Sollievo Conte: Candreva ha recuperato

Superato il guaio agli adduttori, si è allenato E le francesi l’hanno eletto l’azzurro più sexy
INVIATO A MONTPELLIER. A tirare un sospiro di sollievo per il completo recupero di Antonio Candreva non c’è solo il ct Antonio Conte ma anche le francesi che hanno eletto l’esterno della Lazio il giocatore italiano più sexy. Lunedì a Parigi il 29enne romano, superato i problema agli adduttori, sarà regolarmente al suo posto su quella fascia destra che con il suo recupero torna ad essere eversiva. Del resto contro il Belgio e anche contro la Svezia Candreva ha dimostrato di essere definitivamente uscito dalla dimensione del “buon giocatore” per accomodarsi nel salotto buono dei campioni dove poter consumare ostriche e bere vino francese. È vero che Conte ha a disposizione una batteria di esterni in grado di occupare il palco dell’orchestra di Vienna, ma con Candreva su quella corsia viene steso il red carpet neanche fossimo al festival di Cannes e non sulla più rude – ma non meno affascinante – spiaggia della Camarga.
Però contro l’Irlanda Bernardeschi non ha convinto e Insigne non ha gambe e polmoni per farsi tutta la fascia. Candreva interpreta il ruolo di esterno in chiave moderna perchè è nato centrocampista e si è fatto più in là con gli anni. Però ha il cambio di passo, la visione di gioco, il pensiero illuminato ed il dribbling, merce rara nel calcio moderno. Un po’ Donadoni e un po’ Claudio Sala con quella vocazione a declinare il calcio in poesia, l’assist in ritratto e il gol in melodia. Eppoi ha imparato a fare il terzino e soprattutto con la Spagna bisognerà guardarsi anche alle spalle,
Ieri sono state sciolte le riserve e il laziale dopo aver disertato il torello si è aggregato al gruppo e ha svolto l’allenamento completo ed è stato Chiellini a rompere il muro di reticenza dello staff tecnico e medico sull’adduttore del laziale confermando che Candreva si è allenato e alla grande.
A questo punto il ct azzurro ha le idee decisamente più chiare e la formazione sarà per 10 undicesimi quella scesa in campo nella partita inaugurale.
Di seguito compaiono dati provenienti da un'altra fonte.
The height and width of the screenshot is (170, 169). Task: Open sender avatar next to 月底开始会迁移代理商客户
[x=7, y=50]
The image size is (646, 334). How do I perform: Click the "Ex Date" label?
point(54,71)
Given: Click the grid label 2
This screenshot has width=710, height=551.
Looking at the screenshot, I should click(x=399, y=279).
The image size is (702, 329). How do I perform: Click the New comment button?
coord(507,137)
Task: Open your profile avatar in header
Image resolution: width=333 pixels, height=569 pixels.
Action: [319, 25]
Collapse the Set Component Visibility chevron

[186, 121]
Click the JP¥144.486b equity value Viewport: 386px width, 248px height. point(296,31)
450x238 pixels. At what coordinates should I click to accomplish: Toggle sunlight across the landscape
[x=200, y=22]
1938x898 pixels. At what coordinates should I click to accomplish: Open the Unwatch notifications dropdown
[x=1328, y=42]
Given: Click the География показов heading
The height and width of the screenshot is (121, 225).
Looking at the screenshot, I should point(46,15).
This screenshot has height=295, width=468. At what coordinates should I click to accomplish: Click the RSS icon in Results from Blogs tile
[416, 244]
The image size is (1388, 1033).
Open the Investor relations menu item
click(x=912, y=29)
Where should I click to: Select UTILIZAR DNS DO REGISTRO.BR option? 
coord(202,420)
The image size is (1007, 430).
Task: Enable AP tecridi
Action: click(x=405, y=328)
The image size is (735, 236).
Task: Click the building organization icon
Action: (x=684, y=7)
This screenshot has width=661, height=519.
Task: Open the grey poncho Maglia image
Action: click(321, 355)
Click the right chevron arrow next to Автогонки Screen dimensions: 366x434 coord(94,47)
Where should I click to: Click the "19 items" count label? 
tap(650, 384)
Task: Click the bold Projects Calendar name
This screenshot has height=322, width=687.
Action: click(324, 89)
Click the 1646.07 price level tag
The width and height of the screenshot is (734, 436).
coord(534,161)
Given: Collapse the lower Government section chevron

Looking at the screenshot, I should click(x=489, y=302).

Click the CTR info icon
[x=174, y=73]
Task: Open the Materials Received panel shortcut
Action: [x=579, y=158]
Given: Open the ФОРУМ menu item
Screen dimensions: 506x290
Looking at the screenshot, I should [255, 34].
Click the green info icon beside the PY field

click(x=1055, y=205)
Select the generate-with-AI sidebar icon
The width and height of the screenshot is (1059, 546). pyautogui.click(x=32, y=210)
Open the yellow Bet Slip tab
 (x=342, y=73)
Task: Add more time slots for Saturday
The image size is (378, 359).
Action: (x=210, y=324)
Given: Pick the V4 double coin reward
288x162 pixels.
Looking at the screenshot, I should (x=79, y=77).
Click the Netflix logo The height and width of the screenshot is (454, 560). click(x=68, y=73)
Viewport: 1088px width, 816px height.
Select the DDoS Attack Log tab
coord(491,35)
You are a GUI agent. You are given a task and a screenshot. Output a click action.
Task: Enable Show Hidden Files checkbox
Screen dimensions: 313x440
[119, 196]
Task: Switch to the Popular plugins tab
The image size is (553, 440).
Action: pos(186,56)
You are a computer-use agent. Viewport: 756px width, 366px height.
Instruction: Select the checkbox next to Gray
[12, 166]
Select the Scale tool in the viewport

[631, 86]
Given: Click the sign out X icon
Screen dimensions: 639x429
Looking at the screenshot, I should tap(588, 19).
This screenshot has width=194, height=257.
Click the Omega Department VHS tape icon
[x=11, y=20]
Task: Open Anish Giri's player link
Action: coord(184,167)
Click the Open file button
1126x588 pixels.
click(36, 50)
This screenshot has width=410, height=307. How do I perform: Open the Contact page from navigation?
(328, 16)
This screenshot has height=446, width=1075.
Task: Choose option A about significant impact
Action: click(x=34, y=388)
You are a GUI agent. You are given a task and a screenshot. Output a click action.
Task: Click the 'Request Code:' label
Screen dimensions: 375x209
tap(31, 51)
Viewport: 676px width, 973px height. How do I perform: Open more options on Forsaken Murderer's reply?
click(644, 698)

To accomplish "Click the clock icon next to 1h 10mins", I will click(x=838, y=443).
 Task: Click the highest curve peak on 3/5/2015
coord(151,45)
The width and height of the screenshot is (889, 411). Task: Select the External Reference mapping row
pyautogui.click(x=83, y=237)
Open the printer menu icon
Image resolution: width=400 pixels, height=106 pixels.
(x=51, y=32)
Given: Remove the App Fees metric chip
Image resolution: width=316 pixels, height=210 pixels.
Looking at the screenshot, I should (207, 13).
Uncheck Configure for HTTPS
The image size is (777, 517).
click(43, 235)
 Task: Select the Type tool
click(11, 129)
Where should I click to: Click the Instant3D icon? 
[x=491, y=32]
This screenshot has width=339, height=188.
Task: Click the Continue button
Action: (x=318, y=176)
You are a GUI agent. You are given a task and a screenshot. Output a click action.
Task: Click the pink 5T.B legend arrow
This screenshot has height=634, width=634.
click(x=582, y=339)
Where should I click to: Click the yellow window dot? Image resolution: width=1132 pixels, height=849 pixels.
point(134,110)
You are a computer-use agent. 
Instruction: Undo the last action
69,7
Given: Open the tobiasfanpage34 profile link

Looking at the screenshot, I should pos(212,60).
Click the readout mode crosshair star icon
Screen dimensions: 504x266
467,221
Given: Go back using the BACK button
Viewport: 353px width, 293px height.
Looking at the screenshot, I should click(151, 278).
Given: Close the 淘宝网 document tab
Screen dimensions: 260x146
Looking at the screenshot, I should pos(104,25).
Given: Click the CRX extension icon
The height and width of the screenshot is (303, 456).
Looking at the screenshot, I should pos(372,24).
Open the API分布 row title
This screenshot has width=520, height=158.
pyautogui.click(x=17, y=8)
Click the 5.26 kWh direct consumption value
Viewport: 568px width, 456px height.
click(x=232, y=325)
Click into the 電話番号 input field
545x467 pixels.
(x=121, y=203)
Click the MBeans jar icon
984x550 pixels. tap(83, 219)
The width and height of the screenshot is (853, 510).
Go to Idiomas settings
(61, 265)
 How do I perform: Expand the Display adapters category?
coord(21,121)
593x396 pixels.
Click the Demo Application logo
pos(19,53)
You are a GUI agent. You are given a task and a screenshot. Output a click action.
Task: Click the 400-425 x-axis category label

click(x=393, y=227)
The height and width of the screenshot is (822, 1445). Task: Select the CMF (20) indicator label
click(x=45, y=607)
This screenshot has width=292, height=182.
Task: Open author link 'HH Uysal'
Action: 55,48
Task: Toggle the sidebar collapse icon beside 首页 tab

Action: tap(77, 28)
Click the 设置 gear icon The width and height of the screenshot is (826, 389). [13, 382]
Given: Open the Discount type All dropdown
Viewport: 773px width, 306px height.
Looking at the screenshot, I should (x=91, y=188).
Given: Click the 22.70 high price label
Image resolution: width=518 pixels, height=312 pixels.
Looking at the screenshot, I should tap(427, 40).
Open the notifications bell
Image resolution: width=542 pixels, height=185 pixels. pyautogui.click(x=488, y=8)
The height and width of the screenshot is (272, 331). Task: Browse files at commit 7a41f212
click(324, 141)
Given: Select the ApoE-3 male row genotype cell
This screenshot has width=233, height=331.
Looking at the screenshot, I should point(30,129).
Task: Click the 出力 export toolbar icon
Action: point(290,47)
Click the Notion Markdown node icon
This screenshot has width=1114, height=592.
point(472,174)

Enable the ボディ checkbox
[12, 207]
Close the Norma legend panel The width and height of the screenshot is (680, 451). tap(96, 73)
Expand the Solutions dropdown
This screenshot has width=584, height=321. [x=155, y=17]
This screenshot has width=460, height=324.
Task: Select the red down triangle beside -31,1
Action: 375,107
Blocco Juve in difesa, De Rossi “buttafuori” all’ingresso del reparto, Parolo a disputare l’ennesima maratona, Giaccherini di lotta e di governo, Candreva a destra appunto, Pellè - Eder tandem offensivo. L’unico dubbio è relativo alla corsia di sinistra. Darmian partito titolare nella campagna del Belgio non ha convinto, fuori tempo nella progressione e incerto nelle chiusure, Florenzi impiegato invece contro la Svezia non ha il passo per arrivare in fondo ma qui deve rientrare perchè con il sinistro non sa nè leggere nè scrivere e poi in copertura si adatta alla situazione ma non ha l’istinto del terzino.
In vantaggio c’è De Sciglio che non ha i mezzi per brevettare qualcosa di nuovo però garantisce copertura essendo nato “maldiniano” e se deve spingere non si tira indietro anche se con schemi elementari.
A due giorni dal confronto di Parigi l’Italia è fatta e anche se Conte come al solito annuncerà la formazione solo poco prima dell’Inno di Mameli è difficile prevedere cambiamenti anche se il “partito di Insigne” viaggia a livelli di consenso popolare da Movimento a 5 stelle . Probabile un impiego in corsa del napoletano ma non nell’undici iniziale.
C’è poi la questione diffidati. Tutta la difesa è con la “condizionale” ma in una partita da dentro o fuori non c’è domani e allora non ci saranno ragionamenti di prospettiva. Intanto nel bunker del Bernard Gasset Conte prova e riprova schemi e strategie perchè la Spagna si può battere ma serve la partita perfetta.